Yes, it's the type glyphs. (For me, at least.) Back when I was a DBA writing database back-up scripts in Perl, I could never remember how to dereference a value in an array or hash properly. (It reminded me of my problem with pointer notation syntax in C). When I first saw Python, I thought "Wow, it's like Perl, but without the confusing notation." I rewrote the scripts in Python and never looked back.
> I could never remember how to dereference a value in an array or hash properly.
I too struggled with that and came to hate it.
Perl 6 directly addressed this and some related problems.
First, sigils are now invariant - they're just a part of the name that signals which of the three data structure types a particular variable is. Second, there's no need for a `->` dereferencing op.

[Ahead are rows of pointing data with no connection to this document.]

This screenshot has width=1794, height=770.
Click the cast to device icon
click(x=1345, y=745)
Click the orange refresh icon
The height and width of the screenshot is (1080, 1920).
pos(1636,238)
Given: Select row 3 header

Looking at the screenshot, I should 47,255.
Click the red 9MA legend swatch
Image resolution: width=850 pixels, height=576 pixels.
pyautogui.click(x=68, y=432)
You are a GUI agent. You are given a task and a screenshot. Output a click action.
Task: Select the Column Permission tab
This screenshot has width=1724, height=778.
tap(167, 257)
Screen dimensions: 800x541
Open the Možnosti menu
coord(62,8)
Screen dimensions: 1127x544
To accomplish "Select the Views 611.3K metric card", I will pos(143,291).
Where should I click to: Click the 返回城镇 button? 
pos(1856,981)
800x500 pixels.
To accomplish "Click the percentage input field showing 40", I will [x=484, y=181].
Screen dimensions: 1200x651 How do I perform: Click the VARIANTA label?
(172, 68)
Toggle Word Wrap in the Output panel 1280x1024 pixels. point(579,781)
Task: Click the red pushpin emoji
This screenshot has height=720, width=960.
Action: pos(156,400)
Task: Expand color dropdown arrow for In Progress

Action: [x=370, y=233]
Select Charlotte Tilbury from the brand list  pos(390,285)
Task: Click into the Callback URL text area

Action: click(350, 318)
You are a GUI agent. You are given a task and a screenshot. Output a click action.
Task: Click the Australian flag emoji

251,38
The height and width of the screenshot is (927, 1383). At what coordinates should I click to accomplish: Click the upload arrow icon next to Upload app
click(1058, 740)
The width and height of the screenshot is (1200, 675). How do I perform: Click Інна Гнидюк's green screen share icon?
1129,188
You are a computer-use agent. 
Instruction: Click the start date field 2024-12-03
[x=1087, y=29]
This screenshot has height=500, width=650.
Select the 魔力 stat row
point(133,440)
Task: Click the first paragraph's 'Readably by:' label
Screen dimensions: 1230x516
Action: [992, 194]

my @array = 1,2,3; # `@` sigil means indexable var
say @array[1]; # prints 2
It might be interesting to look at an example. Perhaps you could share an example of code in Python that illustrates some data structuring code that would be confusing in Perl 5 syntax, I'll try show what the Perl 6 equivalent would be, and we can see if Perl 6 really does clean this part of the language up.
Nested arrays are a pain on the arse in Python. Do I use extend or append? Then strings are treated as character arrays. I far preferred Perl's approach where you would reference or dereference variables instead.
Back in the days one argument was using "grep" or "map" instead of explicit for-loops, but in this day of functional programming, that would seem a weird criticism.
Is it the type glyphs? ($%@)
References are a bit unnecessary, yes.